#### [Assignment]
Reproduce the stretch of the Singapore wildlife passage from "Singapore might seem" through "under our noses!", swapping "urban jungle" for "concrete jungle".

Singapore might seem like the last place to encounter wildlife. However, this is where the phrase, “don’t judge a book by its cover” comes into play. There is more than meets the eye when it comes to uncovering wildlife in this urban jungle. In fact, Singapore contains pockets of greenery that supports complex and vast habitats teeming with wildlife. Moreover, these amazing creatures thrive right under our noses!
Animals You Can Find In Singapore
Raffles Banded Langur
Contrary to popular belief there are other species of monkeys that exist in Singapore. Apart from the long-tailed macaques that are notorious for stealing your lunch, the Raffles banded langur is just one of the three non-human primates that can be found in Singapore. It was first discovered almost 200 years ago by Sir Stamford Raffles. Up until the 1920s, these species of monkeys were a common sight in Bukit Timah, Pandan, Changi, Tampines, Tuas and Pandan. But with the rapid development of the country and its infrastructure, many of the forests were cleared to make way for the rising population. This, in turn, led to habitat loss the Raffles banded langur slowly decreased in number to the point they were on the verge of extinction. However, the population has been slowly increasing over the years thanks to the conservation efforts that were instilled to repopulate the species. You might catch a glimpse of these graceful creatures when you are walking along the Old Upper Thomson Road and the Lower Peirce Reservoir boardwalk early in the morning. Be sure to keep the noise to a minimum to get as close to these animals as possible. Additionally, if you are carrying food, make sure its sealed and out of sight.

#### [Saved data entries]
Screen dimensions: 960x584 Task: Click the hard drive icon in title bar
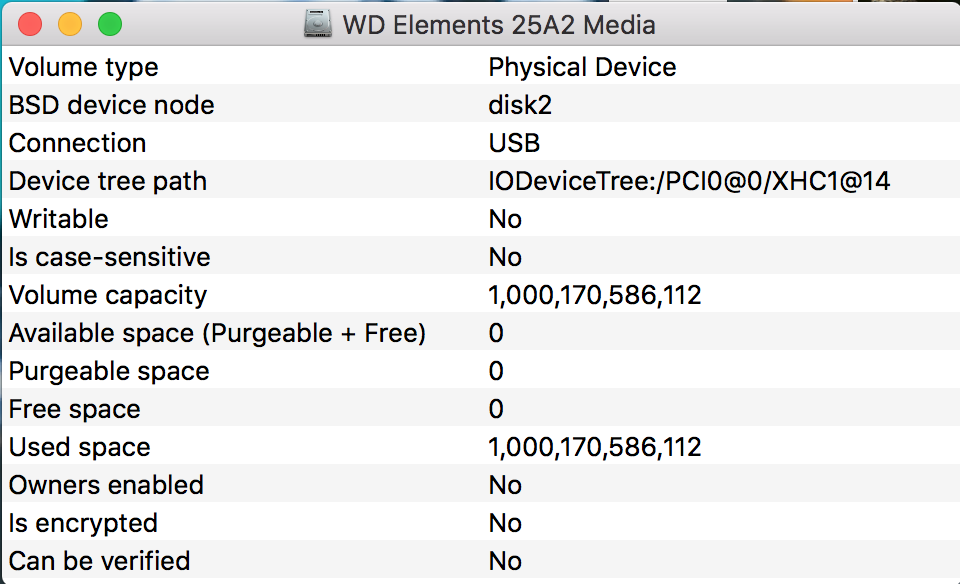click(x=318, y=24)
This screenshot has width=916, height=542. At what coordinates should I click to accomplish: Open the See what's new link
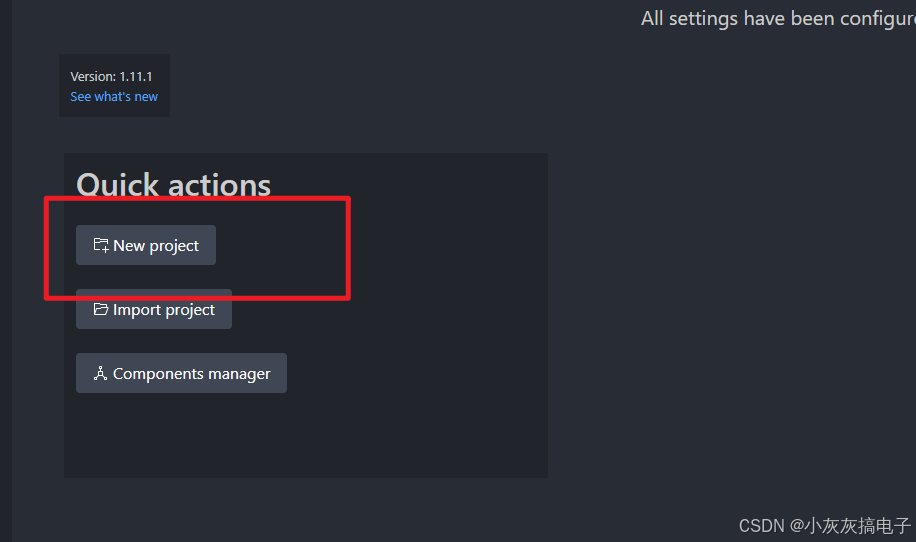click(114, 96)
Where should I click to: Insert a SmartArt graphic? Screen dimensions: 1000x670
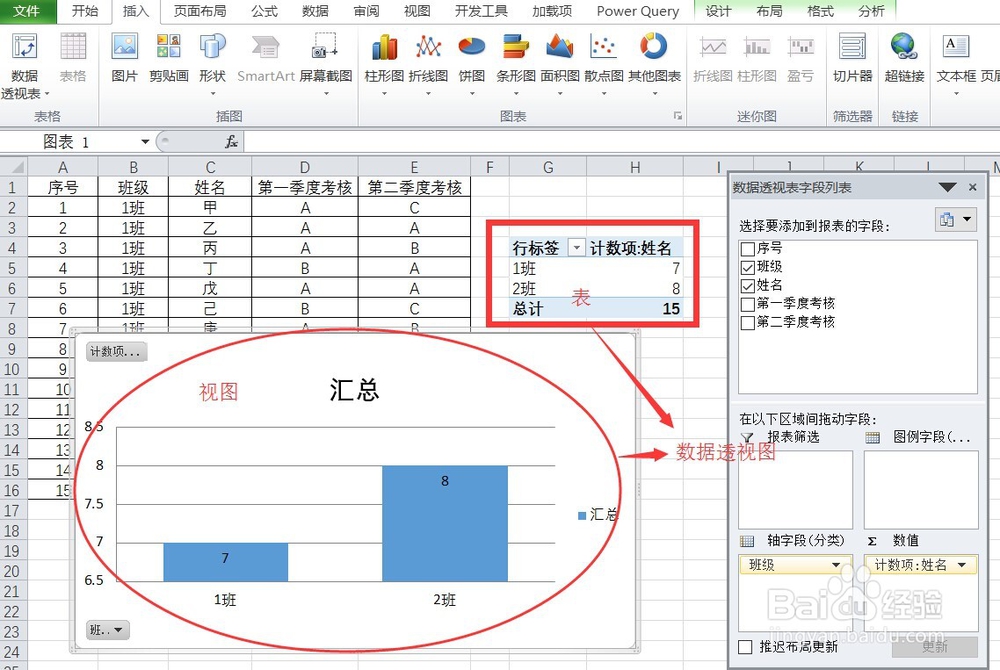pos(264,60)
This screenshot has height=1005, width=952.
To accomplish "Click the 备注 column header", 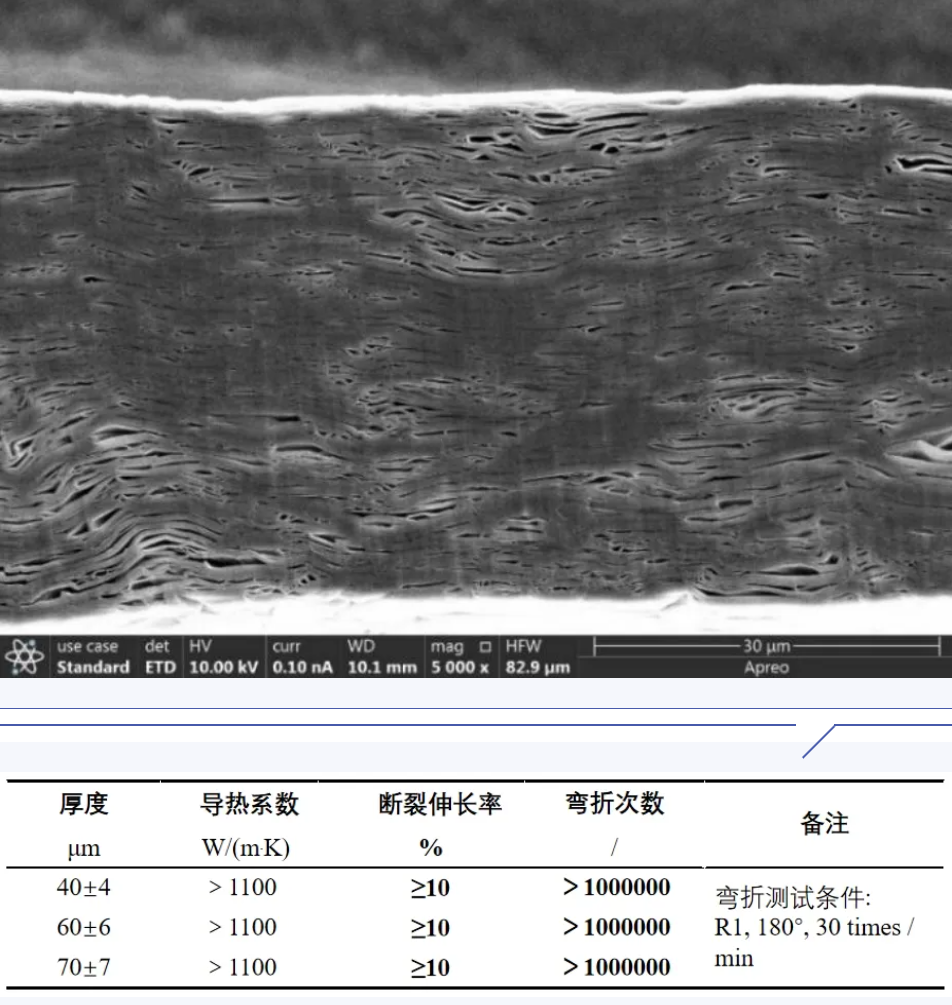I will [x=824, y=824].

#### [Task response]
Singapore might seem like the last place to encounter wildlife. However, this is where the phrase, “don’t judge a book by its cover” comes into play. There is more than meets the eye when it comes to uncovering wildlife in this concrete jungle. In fact, Singapore contains pockets of greenery that supports complex and vast habitats teeming with wildlife. Moreover, these amazing creatures thrive right under our noses!